▶ [Task material]

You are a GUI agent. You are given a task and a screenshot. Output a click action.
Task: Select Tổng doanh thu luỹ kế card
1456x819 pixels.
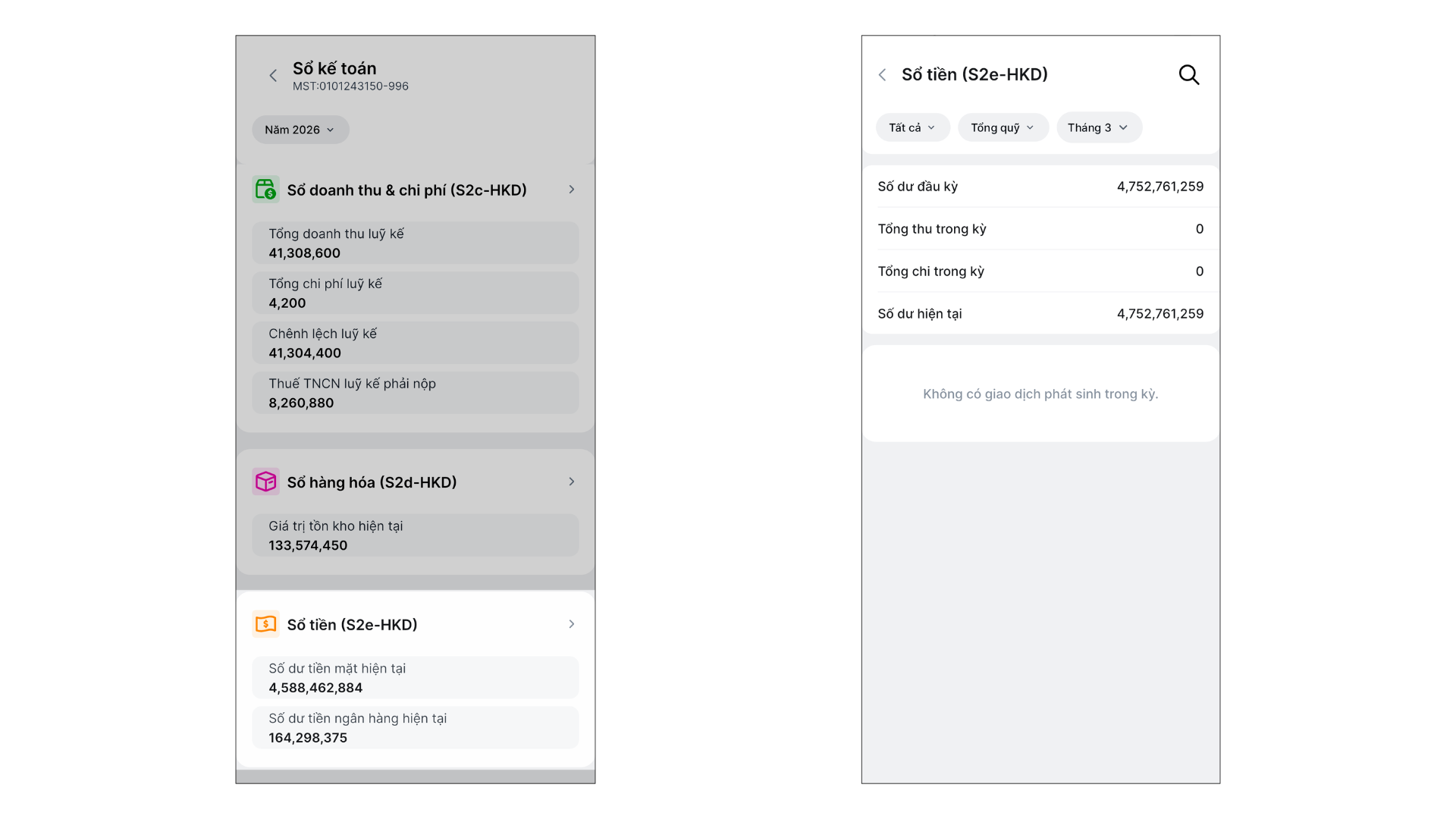tap(415, 243)
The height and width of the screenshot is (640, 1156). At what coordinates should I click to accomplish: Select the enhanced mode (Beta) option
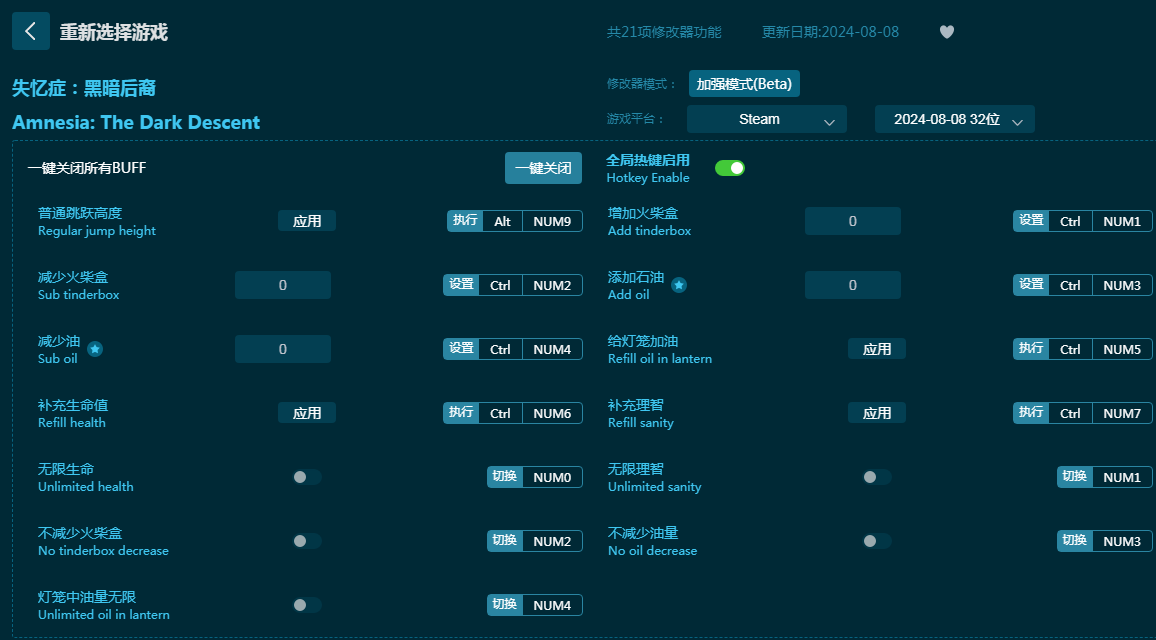coord(744,84)
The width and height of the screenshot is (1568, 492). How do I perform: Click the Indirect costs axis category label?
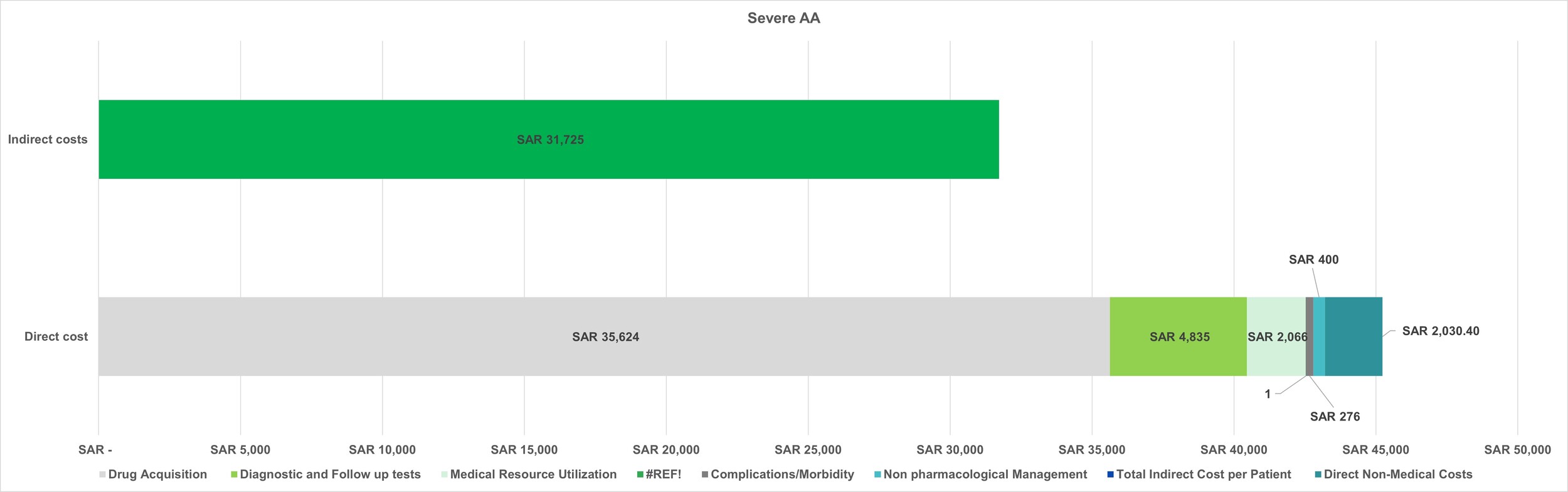(x=48, y=139)
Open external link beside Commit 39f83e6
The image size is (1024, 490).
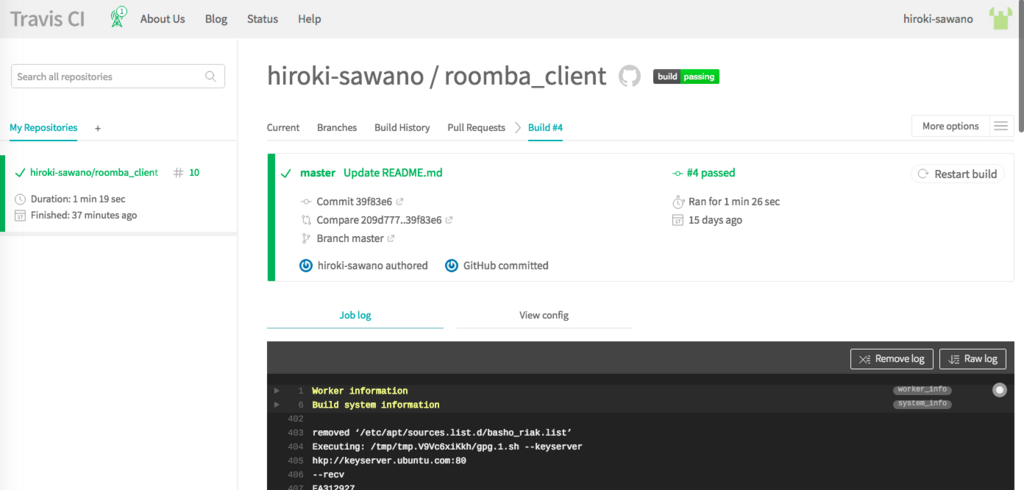click(400, 202)
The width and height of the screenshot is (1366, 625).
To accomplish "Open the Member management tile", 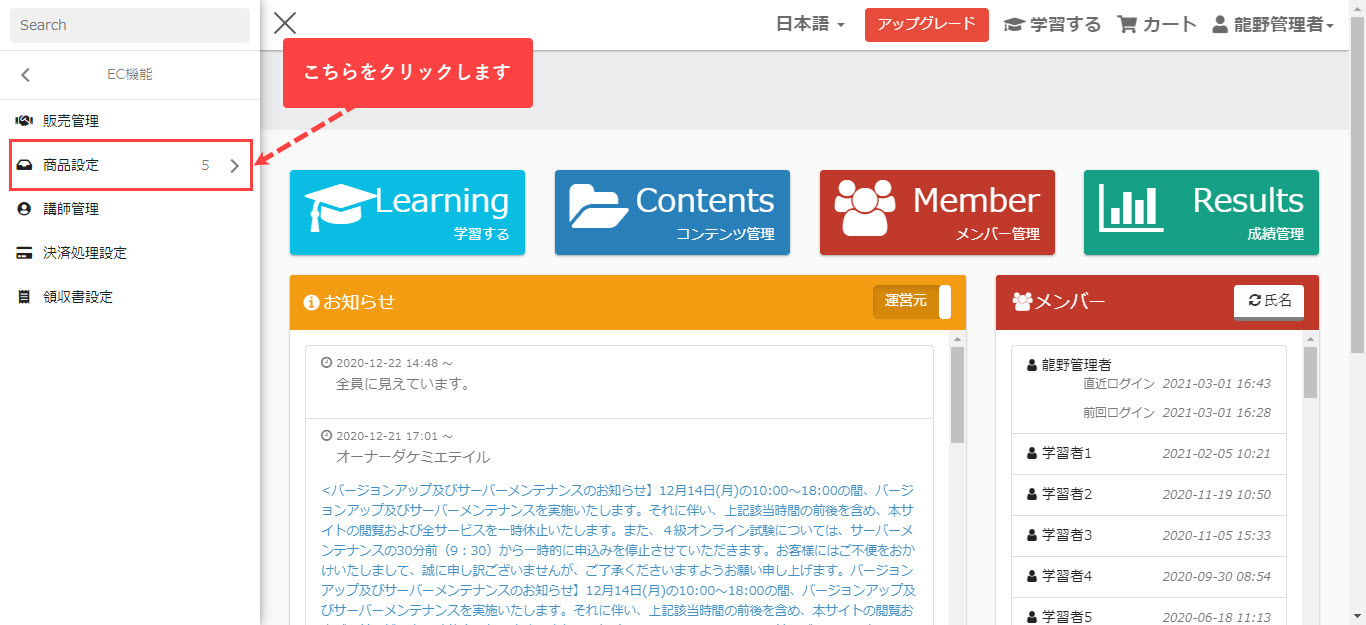I will tap(936, 212).
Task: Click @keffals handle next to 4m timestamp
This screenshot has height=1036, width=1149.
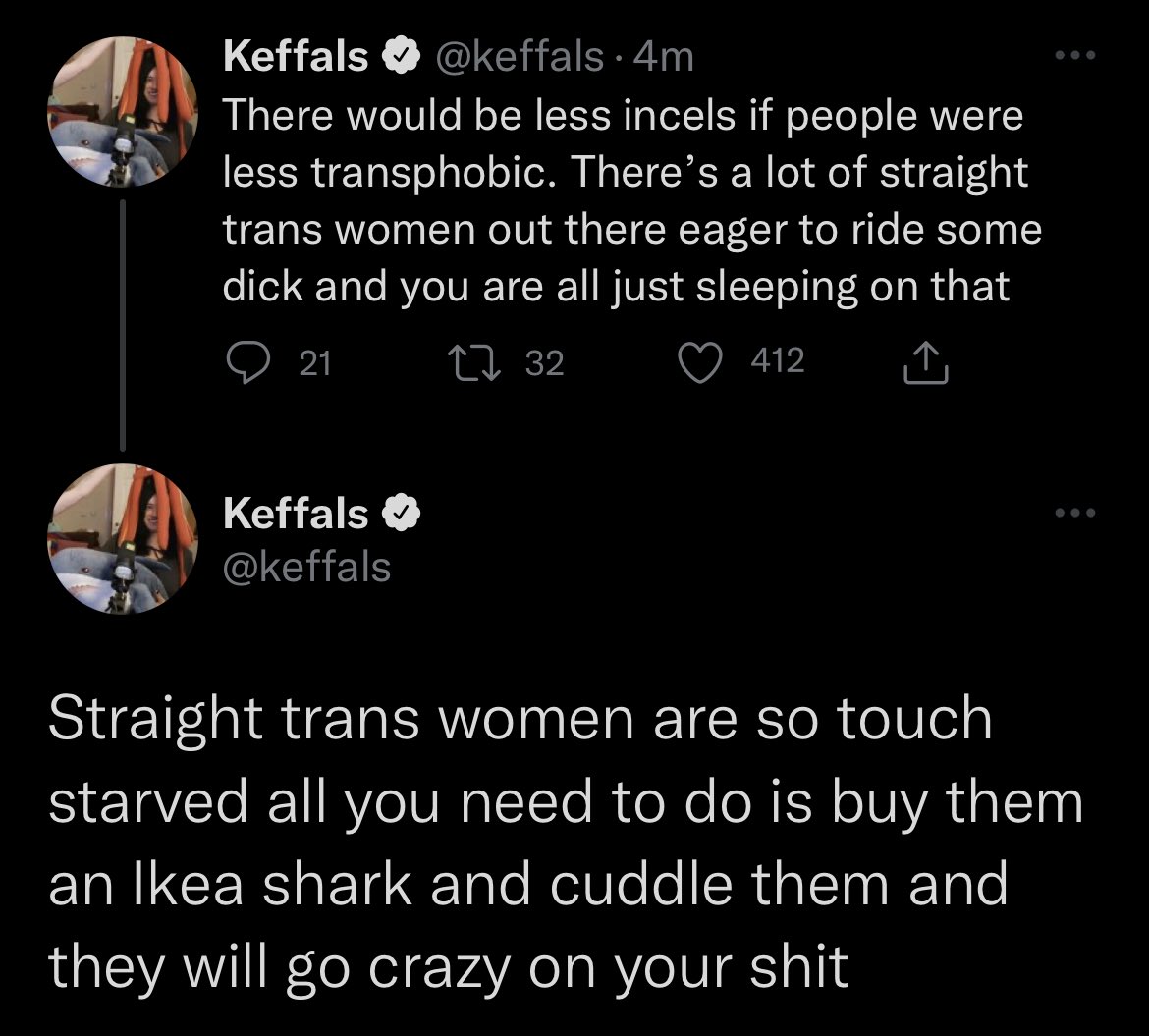Action: [520, 58]
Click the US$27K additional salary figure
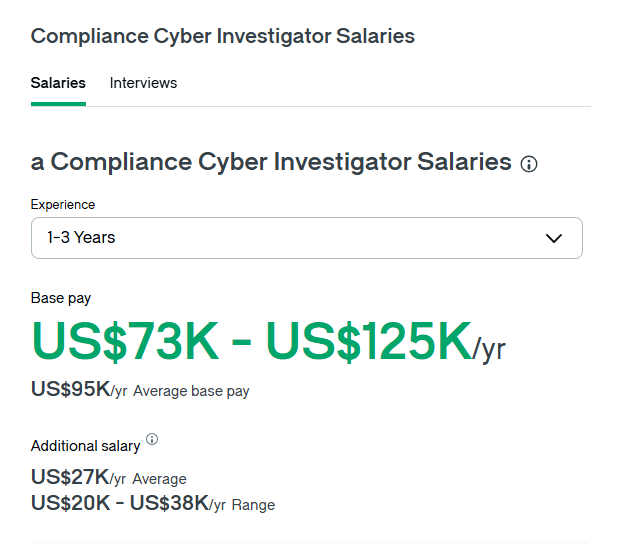Image resolution: width=617 pixels, height=544 pixels. 70,477
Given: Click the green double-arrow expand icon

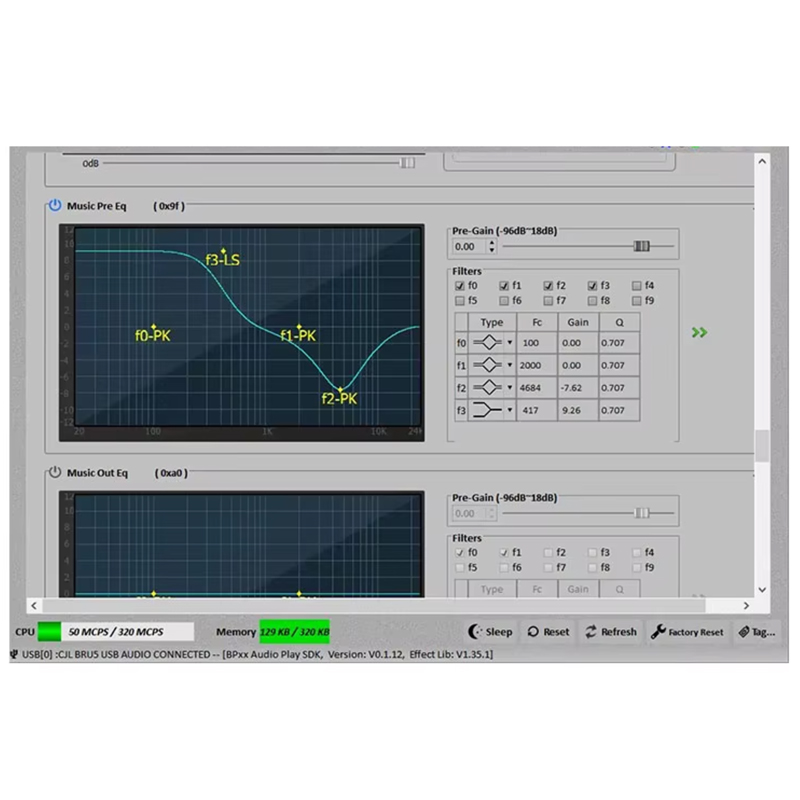Looking at the screenshot, I should pos(699,332).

▶ [Work required] Rewrite the entries above as a Markdown table with the columns Row and Line, from the line containing "Task: Click @keffals" up to and including the final line of the entries. Number each row, leave out blank lines, and omit the pictures.

▶ [Solved problem]
| Row | Line |
|---|---|
| 1 | Task: Click @keffals handle next to 4m timestamp |
| 2 | This screenshot has height=1036, width=1149. |
| 3 | Action: [520, 58] |
| 4 | Click the US$27K additional salary figure |
| 5 | Image resolution: width=617 pixels, height=544 pixels. 70,477 |
| 6 | Given: Click the green double-arrow expand icon |
| 7 | Looking at the screenshot, I should pos(699,332). |